In normal physiological conditions during anaesthesia, the estimated O2 requirement is around 2-3 mL kg-1 min-1. Based on this estimation, FGF within the range of 250-500 mL can be safely employed in healthy adults weighing less than 100 kg.2 In a study investigating the relationship between LFA and body weight, it was argued that O2 requirement should be determined individually in patients under anaesthesia. They stated that the hemodynamic and oxygenation parameters of the patients were maintained within the safe range; thus, FGF-which is determined according to body weight-is more reliable and physiological.18 A positive correlation was observed between body weight, BMI, and BSA, and the amount of O2 change in all patients in our study, and in both groups. This supported the view that there is a close relationship between body size and O2 consumption, which is in line with the previous study. Based on these data, in MFA applications, determining FGF and the O2 percentage is thought to be an appropriate approach after determining the O2 demand specific to each patient, including elderly patients.
Study Limitations
This study has several limitations. Firstly, owing to the study’s inherent design, blinding and randomization procedures were not feasible. Secondly, our investigation utilized anaesthesia equipment capable of administering MFA, with 350 mL. This equipment was available solely in two specific operating rooms.
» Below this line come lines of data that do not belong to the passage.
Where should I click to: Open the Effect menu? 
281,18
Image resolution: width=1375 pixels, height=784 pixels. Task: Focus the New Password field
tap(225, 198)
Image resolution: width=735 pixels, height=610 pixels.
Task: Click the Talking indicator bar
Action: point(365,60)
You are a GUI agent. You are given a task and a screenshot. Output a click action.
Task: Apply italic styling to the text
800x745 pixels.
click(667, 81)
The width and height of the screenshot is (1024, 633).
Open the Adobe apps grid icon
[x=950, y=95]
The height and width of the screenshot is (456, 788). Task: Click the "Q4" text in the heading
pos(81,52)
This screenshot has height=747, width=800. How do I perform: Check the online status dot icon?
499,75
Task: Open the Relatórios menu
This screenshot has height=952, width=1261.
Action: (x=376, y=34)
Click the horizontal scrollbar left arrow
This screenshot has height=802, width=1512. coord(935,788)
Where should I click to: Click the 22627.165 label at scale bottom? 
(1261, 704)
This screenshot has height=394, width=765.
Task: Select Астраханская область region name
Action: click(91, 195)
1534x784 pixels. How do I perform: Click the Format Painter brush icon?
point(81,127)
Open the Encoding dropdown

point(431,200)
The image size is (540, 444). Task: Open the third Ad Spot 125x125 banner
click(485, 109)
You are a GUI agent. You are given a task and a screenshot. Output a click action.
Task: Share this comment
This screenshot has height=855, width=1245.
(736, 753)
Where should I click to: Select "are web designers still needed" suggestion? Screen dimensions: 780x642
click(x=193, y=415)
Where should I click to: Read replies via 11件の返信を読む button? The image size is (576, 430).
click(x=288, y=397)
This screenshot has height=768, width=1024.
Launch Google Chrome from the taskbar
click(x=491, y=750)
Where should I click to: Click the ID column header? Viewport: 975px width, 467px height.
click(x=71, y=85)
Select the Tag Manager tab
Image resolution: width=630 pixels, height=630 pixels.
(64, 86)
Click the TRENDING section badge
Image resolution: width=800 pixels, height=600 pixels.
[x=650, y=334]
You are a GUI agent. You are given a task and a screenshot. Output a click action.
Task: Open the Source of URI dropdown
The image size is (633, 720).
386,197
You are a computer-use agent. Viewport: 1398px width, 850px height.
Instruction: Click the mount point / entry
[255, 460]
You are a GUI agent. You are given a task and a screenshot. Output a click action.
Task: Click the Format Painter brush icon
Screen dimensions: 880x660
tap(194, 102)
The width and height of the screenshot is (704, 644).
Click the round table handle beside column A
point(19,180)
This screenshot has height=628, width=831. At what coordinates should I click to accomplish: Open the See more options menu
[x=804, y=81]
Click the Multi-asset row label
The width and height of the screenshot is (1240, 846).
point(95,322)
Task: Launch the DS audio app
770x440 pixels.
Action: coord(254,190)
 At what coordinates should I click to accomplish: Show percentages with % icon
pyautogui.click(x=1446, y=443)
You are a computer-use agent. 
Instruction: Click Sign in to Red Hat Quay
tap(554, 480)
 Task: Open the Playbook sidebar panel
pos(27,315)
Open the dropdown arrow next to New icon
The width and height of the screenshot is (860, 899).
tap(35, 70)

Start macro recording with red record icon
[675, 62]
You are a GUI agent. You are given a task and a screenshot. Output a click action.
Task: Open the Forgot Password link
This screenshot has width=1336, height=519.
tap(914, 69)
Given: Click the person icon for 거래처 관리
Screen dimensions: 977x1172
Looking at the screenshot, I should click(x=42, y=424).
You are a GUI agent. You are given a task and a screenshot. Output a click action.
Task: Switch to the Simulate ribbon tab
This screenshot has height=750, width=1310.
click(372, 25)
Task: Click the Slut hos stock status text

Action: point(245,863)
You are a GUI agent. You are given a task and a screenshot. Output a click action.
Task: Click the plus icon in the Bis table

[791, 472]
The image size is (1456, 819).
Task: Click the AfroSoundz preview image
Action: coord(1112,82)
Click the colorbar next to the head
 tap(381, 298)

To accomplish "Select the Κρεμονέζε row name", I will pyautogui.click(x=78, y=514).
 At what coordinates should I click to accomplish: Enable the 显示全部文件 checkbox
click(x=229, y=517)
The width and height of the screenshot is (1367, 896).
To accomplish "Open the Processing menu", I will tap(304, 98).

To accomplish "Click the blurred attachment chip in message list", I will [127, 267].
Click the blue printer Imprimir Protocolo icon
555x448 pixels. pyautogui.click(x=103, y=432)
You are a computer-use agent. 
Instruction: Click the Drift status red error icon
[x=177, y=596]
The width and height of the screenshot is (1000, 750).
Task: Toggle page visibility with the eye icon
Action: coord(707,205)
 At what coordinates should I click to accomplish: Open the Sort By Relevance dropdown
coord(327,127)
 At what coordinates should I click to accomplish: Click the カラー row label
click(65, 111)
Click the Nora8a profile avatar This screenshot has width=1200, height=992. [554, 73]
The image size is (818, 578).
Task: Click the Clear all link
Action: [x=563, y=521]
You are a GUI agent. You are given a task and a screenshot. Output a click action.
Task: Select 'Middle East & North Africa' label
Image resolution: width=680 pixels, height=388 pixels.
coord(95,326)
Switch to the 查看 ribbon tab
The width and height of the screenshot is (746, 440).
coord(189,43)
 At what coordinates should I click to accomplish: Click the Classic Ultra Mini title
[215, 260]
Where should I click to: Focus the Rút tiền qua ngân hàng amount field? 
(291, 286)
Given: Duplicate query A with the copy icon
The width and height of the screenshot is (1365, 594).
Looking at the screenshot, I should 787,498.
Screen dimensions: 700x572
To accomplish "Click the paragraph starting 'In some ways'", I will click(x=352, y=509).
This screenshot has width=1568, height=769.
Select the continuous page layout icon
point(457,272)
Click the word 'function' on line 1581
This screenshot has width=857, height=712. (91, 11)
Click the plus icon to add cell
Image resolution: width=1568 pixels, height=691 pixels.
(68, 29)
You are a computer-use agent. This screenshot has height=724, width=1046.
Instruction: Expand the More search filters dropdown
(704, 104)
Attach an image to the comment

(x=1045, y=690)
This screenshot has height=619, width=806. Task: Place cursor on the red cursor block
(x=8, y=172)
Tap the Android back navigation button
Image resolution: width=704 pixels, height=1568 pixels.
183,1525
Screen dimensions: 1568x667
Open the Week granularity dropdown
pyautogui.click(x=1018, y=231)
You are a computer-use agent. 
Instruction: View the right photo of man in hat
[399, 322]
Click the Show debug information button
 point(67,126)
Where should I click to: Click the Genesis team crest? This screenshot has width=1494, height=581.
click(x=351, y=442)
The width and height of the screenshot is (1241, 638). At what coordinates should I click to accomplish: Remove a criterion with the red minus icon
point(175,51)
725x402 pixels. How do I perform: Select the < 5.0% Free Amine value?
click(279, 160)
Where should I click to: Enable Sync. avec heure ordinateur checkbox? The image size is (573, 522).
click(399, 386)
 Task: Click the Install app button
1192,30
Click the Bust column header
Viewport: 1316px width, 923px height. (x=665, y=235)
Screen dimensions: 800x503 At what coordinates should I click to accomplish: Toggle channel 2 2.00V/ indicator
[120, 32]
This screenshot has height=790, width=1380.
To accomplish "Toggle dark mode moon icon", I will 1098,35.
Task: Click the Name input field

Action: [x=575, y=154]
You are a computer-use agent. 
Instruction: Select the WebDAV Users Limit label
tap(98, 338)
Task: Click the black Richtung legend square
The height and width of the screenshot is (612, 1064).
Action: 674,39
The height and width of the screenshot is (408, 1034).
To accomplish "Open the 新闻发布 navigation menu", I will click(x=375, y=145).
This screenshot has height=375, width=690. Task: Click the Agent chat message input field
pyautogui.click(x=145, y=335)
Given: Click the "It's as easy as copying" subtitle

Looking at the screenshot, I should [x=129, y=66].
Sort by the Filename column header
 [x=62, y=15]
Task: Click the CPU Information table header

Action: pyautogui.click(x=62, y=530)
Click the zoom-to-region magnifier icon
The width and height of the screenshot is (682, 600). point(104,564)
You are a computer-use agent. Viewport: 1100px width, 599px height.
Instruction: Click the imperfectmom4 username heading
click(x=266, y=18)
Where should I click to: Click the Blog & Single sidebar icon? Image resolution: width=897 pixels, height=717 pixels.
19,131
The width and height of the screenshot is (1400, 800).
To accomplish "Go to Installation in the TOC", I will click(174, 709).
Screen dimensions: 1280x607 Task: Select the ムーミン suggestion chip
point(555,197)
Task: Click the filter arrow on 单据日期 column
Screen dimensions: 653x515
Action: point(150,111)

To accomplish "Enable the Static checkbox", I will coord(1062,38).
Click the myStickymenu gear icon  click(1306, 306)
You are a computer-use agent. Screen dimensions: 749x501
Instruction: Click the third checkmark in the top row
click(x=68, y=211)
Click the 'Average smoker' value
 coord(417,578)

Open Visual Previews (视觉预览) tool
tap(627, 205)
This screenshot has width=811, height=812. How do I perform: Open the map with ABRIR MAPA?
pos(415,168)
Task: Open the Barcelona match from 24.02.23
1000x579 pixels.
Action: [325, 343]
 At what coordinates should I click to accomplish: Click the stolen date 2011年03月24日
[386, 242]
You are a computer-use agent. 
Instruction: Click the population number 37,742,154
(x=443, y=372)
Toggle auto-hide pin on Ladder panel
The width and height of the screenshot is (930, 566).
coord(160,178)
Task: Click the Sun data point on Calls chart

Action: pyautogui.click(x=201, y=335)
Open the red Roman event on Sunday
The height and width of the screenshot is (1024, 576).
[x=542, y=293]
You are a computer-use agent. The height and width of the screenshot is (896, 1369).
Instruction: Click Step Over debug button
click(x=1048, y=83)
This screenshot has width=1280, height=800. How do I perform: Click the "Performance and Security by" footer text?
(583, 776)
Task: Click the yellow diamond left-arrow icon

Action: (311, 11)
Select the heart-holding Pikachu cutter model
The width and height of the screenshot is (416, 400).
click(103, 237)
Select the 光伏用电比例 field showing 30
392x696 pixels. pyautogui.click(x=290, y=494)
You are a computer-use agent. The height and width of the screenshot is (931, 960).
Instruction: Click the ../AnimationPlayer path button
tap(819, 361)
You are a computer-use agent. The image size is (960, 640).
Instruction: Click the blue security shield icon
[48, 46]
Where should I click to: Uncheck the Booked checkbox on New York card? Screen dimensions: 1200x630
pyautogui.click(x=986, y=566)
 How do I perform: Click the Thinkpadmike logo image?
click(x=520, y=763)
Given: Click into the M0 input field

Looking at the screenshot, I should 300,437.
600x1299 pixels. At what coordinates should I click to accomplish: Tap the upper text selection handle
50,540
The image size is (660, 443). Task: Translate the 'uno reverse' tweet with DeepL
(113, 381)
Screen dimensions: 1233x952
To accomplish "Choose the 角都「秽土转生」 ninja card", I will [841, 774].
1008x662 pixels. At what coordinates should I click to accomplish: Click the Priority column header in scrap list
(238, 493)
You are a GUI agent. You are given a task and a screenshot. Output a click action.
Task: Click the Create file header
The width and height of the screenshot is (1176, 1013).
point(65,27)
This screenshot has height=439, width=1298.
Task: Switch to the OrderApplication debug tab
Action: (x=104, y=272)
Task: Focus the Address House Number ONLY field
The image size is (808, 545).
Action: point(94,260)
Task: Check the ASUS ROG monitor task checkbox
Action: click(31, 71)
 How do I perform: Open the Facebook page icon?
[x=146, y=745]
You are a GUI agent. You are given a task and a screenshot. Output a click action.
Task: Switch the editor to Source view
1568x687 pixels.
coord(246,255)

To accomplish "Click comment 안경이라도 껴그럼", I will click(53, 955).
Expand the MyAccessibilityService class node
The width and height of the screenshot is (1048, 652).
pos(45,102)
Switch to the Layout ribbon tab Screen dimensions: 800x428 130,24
Consequently, surgical cases conducted in these two designated rooms were included, resulting in a relatively limited intergroup variance in mean age. Despite this constraint, the outcomes from our study might indicate a more pronounced distinction between younger adults and older patients, necessitating further research for a comprehensive understanding of this topic. It should be noted that patients with severe respiratory and cardiac diseases, which are common comorbidities in the elderly, were excluded from the study. Individual anaesthesia settings for those patients should be considered.
Conclusion
To the best of our knowledge, this is the first study of comparing the impacts of MFA across various age demographics. Our findings indicate that administering MFA at a rate of 350 mL min-1 in the growing cohort of older adult patients can be performed without inducing hypoxia or inadvertent awareness. The use of MFA techniques has proven beneficial in diminishing gas consumption and maintaining adequate oxygen levels with reduced intervention in the elderly population. The incorporation of MFA as an anaesthesia modality should be promoted for multiple reasons: it minimizes respiratory complications when coupled with diligent monitoring and oversight by appropriately trained personnel, aligns with the goal of a sustainable future by contributing less to global warming, and contributes to reducing ambient air pollution within the operating room, benefiting healthcare professionals.